__Exercice court 1__:
Selon le texte cité ci-dessous, combien de séjours à Chandigarh ont eu lieu en onze ans ?

__Texte cité__:
____

Comment ne pas être séduit quand, en flânant dans la ville à la recherche des architectures épurées de Pierre Jeanneret – à l’époque il n’y avait aucune publication sur son œuvre et il fallait les identifier soi-même – l’on tombe en arrêt devant une délicate petite construction pleine de trouvailles architecturales, qui n’est pourtant qu’une simple école maternelle, évoquant les créations puristes des années 30, réalisées de concert avec Le Corbusier, son associé d’avant-guerre.

© E. Touchaleaume. Archives Galerie 54, Paris.

Quel repos pour l’œil apportent les fleurs et la végétation partout présente, de la Vallée des Loisirs, du Jardin des Roses, du Jardin des Bougainvilliers, de la promenade le long du lac Sukhna, des espaces verts innombrables, des larges avenues ombragées de ficus et de banians devenus gigantesques en cinquante ans sous ces latitudes propices, abritant dans leurs ramures des légions d’oiseaux et parfois même de singes.

© E. Touchaleaume. Archives Galerie 54, Paris.

Comment résister à la gentillesse courtoise des habitants… et tout simplement, comment rester indifférent à l’Inde, qui, même ici, dans cette ville nouvelle que Nehru voulait « libérée des traditions du passé », est bien présente, avec ses couleurs, ses marchés, ses odeurs d’épices, ses femmes en sari, ses nobles sikhs enturbannés, ses désuètes berlines Ambassador et ses motos Royal Enfield, si « British », ses rickshaws, ses carrioles à cheval, ses vaches et taureaux déambulants librement, faisant office de laiteries ambulantes dans chaque quartier…

En deux jours, j’étais conquis par Chandigarh et à chaque séjour davantage – une trentaine en onze ans, dont la plupart partagés avec mon ami et co-équipier Gerald Moreau qui m’a rejoint dans cette entreprise dès la seconde année – même si, déjà, j’ai la nostalgie du Chandigarh de mes premiers séjours.

© G. Moreau Archives Galerie 54, Paris.

____

__Exercice court 2__:
Présentez sous forme de liste numérotée les lignes du listing ci-dessous, de la ligne contenant « Image resolution: width=1366, height=2473. » à la ligne contenant « Средства защиты растений от вредителей », ces deux lignes comprises, sans les lignes vides.

____

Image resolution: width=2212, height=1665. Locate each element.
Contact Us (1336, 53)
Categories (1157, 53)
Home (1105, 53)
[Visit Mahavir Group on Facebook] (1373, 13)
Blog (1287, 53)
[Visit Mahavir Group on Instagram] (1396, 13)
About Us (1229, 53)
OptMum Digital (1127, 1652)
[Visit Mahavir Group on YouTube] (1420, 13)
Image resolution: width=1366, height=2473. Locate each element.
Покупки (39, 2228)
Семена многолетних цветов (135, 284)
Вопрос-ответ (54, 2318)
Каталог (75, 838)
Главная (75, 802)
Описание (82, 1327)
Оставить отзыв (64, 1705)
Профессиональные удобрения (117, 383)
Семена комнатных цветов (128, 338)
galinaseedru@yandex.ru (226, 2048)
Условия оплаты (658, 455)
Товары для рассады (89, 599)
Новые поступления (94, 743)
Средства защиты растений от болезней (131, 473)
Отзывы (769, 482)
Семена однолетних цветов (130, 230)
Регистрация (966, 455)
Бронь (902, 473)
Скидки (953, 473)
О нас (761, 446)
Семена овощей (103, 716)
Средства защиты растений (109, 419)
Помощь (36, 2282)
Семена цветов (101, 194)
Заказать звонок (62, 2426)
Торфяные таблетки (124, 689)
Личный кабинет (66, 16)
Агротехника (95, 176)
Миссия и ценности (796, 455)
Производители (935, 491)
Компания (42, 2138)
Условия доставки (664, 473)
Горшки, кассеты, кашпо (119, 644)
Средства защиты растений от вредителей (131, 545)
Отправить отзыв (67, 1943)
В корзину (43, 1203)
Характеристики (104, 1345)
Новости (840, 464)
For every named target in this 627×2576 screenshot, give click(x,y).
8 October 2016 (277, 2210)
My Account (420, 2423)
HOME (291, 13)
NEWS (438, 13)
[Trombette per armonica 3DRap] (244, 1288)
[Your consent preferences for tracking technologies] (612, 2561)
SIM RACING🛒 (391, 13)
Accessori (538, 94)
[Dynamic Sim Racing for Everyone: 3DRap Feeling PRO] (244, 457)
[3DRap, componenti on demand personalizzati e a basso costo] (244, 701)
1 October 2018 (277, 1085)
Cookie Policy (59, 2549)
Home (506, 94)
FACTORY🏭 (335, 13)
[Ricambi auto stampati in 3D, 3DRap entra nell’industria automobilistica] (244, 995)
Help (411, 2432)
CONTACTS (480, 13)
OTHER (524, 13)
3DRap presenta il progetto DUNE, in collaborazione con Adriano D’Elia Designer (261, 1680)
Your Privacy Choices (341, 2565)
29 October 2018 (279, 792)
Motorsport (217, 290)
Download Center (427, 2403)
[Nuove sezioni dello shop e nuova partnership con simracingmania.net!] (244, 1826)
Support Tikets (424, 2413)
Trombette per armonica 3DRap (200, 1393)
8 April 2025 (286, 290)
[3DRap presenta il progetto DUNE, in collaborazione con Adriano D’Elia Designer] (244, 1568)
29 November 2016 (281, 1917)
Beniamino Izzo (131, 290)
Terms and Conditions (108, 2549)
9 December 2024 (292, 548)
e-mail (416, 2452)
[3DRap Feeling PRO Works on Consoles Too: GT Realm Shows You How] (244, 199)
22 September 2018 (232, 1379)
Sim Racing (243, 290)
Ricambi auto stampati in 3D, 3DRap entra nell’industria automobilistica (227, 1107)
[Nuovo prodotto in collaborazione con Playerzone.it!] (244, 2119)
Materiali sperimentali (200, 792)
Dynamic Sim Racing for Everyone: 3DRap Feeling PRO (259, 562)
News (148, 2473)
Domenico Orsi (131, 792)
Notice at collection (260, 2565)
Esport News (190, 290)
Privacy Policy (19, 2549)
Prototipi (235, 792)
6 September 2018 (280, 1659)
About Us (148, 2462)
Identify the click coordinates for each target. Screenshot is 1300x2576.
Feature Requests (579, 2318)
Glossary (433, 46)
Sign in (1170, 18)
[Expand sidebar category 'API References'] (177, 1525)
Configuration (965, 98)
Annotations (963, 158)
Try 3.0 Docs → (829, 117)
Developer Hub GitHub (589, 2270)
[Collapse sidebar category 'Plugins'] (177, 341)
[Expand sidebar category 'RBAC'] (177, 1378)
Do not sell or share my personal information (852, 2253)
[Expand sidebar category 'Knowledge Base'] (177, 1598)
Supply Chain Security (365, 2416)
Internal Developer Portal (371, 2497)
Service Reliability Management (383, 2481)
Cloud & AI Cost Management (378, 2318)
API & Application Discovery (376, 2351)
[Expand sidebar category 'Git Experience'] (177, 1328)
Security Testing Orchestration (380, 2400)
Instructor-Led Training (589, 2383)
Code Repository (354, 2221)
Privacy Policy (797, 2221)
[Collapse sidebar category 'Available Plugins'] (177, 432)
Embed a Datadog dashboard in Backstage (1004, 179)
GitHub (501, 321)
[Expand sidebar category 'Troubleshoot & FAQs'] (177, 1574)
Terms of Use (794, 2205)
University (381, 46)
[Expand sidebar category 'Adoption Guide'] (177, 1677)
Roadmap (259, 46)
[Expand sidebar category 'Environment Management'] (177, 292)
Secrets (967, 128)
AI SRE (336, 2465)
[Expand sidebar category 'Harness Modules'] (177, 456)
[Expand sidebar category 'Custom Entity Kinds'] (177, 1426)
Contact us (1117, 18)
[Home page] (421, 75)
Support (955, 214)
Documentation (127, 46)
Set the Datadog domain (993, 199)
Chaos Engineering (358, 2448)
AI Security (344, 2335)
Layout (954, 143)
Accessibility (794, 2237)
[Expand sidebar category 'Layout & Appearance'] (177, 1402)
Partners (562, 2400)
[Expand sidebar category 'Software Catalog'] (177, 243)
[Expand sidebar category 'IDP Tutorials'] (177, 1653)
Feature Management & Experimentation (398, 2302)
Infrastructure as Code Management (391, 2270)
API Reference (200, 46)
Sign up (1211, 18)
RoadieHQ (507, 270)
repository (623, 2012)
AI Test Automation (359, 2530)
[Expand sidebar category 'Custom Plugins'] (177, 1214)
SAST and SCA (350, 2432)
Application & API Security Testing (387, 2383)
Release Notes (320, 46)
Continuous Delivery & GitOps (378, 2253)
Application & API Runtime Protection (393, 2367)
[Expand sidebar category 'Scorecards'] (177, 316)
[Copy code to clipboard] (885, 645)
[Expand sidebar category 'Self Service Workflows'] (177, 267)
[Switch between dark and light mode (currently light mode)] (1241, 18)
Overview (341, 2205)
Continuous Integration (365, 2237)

____

__Résultat correct 1__:
Une trentaine.

__Résultat correct 2__:
1. Image resolution: width=1366, height=2473. Locate each element.
2. Покупки (39, 2228)
3. Семена многолетних цветов (135, 284)
4. Вопрос-ответ (54, 2318)
5. Каталог (75, 838)
6. Главная (75, 802)
7. Описание (82, 1327)
8. Оставить отзыв (64, 1705)
9. Профессиональные удобрения (117, 383)
10. Семена комнатных цветов (128, 338)
11. galinaseedru@yandex.ru (226, 2048)
12. Условия оплаты (658, 455)
13. Товары для рассады (89, 599)
14. Новые поступления (94, 743)
15. Средства защиты растений от болезней (131, 473)
16. Отзывы (769, 482)
17. Семена однолетних цветов (130, 230)
18. Регистрация (966, 455)
19. Бронь (902, 473)
20. Скидки (953, 473)
21. О нас (761, 446)
22. Семена овощей (103, 716)
23. Средства защиты растений (109, 419)
24. Помощь (36, 2282)
25. Семена цветов (101, 194)
26. Заказать звонок (62, 2426)
27. Торфяные таблетки (124, 689)
28. Личный кабинет (66, 16)
29. Агротехника (95, 176)
30. Миссия и ценности (796, 455)
31. Производители (935, 491)
32. Компания (42, 2138)
33. Условия доставки (664, 473)
34. Горшки, кассеты, кашпо (119, 644)
35. Средства защиты растений от вредителей (131, 545)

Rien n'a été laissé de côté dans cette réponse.